Uma iniciativa que combina o conhecimento ancestral dos Povos Indígenas com a ciência busca catalogar as espécies da Terra Indígena (TI) Panará, situada na Amazônia. Até o momento, cerca de 15.000 indivíduos de flora e fauna já foram registrados em uma área de 500 mil hectares, na divisa entre os estados do Pará e Mato Grosso.
O projeto é realizado pela Conservação Internacional (CI-Brasil), em colaboração com a Rede Xingu+, a Associação Indígena Iakiô, universidades públicas e diversas organizações sociais.
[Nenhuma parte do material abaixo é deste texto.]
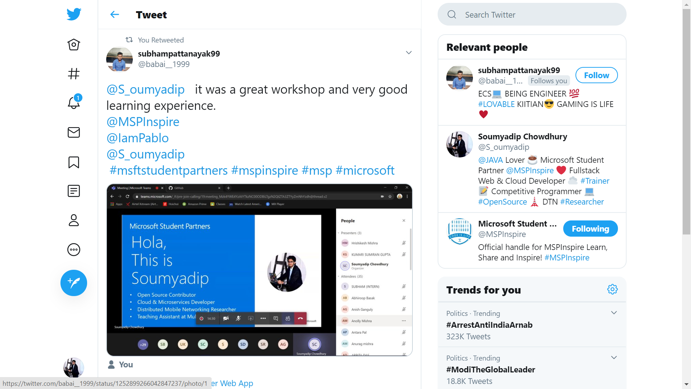Open Messages envelope icon

(x=74, y=133)
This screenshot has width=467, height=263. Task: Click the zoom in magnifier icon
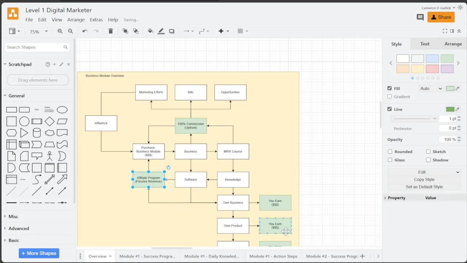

Essa ação faz parte de uma estratégia voltada para a conservação da biodiversidade em uma região que enfrenta pressão devido ao garimpo ilegal e outras atividades irregulares.
Pesquisadores, tanto indígenas quanto acadêmicos, percorrem trilhas no território para coletar amostras e imagens de espécies, além de realizar a análise da água do Rio Rriri, um afluente do Rio Xingu que corta a TI. Kiarysy Kaiabi Panará, um dos pesquisadores envolvidos, expressou a importância dessa colaboração: "Foi muito bom trabalhar junto com pesquisadores não indígenas. Um ensinou ao outro".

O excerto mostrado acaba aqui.